Sa taille moyenne était imposante, ses manières très nobles. Son visage, flétri par les austérités, marqué, en outre, par la petite vérole, n’avait rien de remarquable, quand elle tenait les yeux baissés. Mais la flamme intérieure se reflétait dans le regard, et les yeux azurés, ombragés de cils roux, avaient une beauté étrange, inoubliable.

Par-dessus sa robe de grossière laine noire, elle portait le long scapulaire de son ordre, retenu à la taille par une ceinture de cuir. Le rosaire qui pendait à son côté était de bois et d’acier ; mais une bague magnifique, marque de sa dignité, brillait à sa main droite.

Elle reçut la jeune fille avec grande bienveillance, et, prenant un siège, la fit asseoir sur un escabeau à ses pieds. Puis, allant droit au but, suivant sa coutume : – Mon enfant, dit-elle, monsieur votre tuteur trouve qu’il est temps de vous retirer d’ici. C’est pour vous l’apprendre que je vous ai fait venir.

Gisèle rougit vivement, et baissa les yeux pour ne pas laisser trop voir la joie qui bouleversait son cœur.

– Eh bien ? demanda la mère Angélique.

– Puisque M. Garnier le veut, ma mère, répondit poliment la jeune fille tenant toujours les yeux baissés.

L’abbesse arrêta sur elle son regard clair et ferme.

– Permettez-moi une question, dit-elle. Avez-vous jamais ressenti quelque attrait pour la vie religieuse ?

Un sourire vint aux lèvres de la jeune fille.

– Jamais, ma mère, répondit-elle, levant sur l’abbesse ses yeux noirs, très beaux et très candides.

Une ombre passa sur le visage de la mère Angélique.

– J’espérais toujours, dit-elle, à voix presque basse, qu’aux dons qu’il vous a faits, Dieu ajouterait la grâce de vous vouloir toute à Lui... Bien des fois, en vous écoutant chanter, j’ai refait le même rêve.

Il y eut un moment de silence ; puis l’abbesse reprit :

– Vous allez donc passer de la vie dure, laborieuse que vous avez menée jusqu’ici à une vie douce, pleine de jouissance. C’est un pas difficile à faire.

– Je ne l’aurais pas cru, dit la jeune fille, qui sourit.

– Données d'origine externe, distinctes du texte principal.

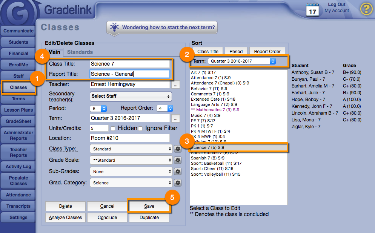Viewport: 375px width, 233px height.
Task: Click the Report Title input field
Action: coord(130,74)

– Vous jugez en enfant... La jouissance est pleine de périls... elle n’a jamais rien produit de grand, répliqua noblement l’abbesse. Privation vaut mieux que jouissance, disent les saints.

Et comme pour mieux imprimer cette forte vérité dans l’esprit de Gisèle, elle appuya la main sur la tête de la jeune fille, et s’arrêta quelques instants à la considérer.

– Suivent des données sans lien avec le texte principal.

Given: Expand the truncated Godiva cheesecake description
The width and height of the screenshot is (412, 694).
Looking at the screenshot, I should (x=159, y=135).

Même aux années disgracieuses de la croissance, elle avait souvent remarqué la figure de cette enfant dont la voix l’enlevait aux fatigues et aux tristesses de la terre. Alors pourtant, cette figure très maigre et très pâle n’avait de remarquable que l’expression singulièrement passionnée et rêveuse.

Le temps avait coulé. L’enfant chétive s’était fortifiée ; et sa beauté, qu’elle ignorait encore, commençait à briller d’un admirable éclat. L’austère religieuse ne le constata pas sans tristesse.

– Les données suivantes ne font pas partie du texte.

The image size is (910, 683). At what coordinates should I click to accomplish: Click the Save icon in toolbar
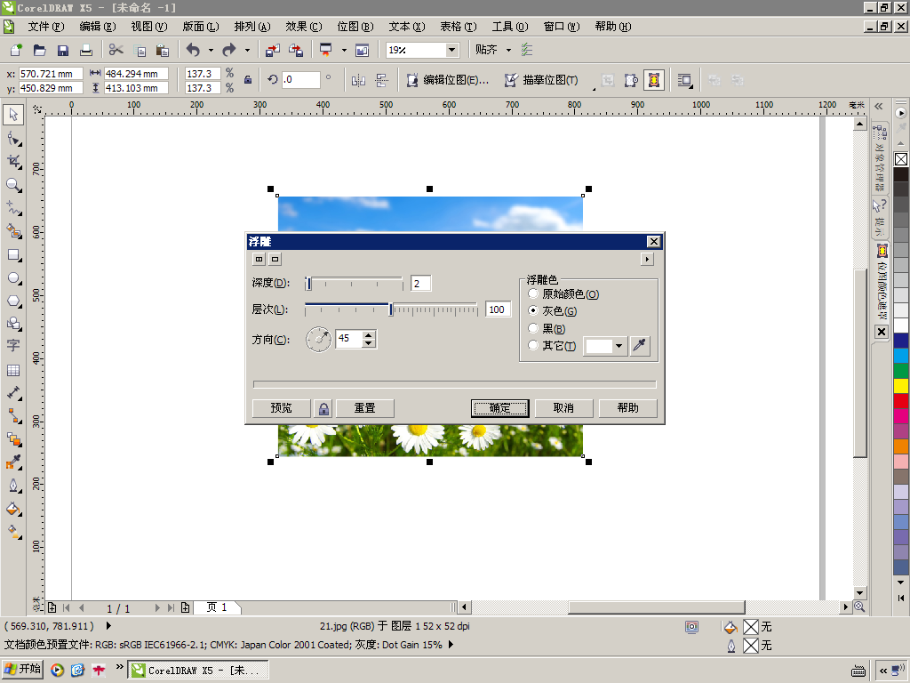[63, 51]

La malheureuse est faite pour être l’idole du monde, se dit-elle, et, émue de compassion, elle traça le signe de la croix sur ce front paisible et charmant.

C’était sa grande caresse, la seule qu’elle se permit jamais ; et Gisèle en ressentit une sensible joie.

– Je ne vous oublierai jamais, reprit l’abbesse, de sa voix douce et ferme. Mes pensées, mes prières vous suivront partout... Mais, croyez-moi, n’attendez pas trop du monde et de la vie.

Gisèle avait pour la mère Angélique le plus grand respect : et, malgré la joie qui bouillonnait en son cœur, ces paroles firent sur elle une certaine impression.

– Vous me parlez, dit-elle, un peu troublée, comme s’il n’y avait pour moi que des dangers et des peines... Mais je ne suis pas abandonnée sur la terre. M. et Mme Garnier m’ont toujours témoigné beaucoup d’amitié.

L’abbesse sourit comme une personne qui ne se trouve pas comprise, et reprit :

– M. et Mme Garnier méritent toute votre reconnaissance, toute votre affection. Ils vous aiment comme si vous étiez leur propre fille... Ma pauvre enfant, ce n’est pas l’indifférence, ce n’est pas l’abandon que je redoute pour vous... Vous ne serez que trop aimée – ce qui est un grand malheur.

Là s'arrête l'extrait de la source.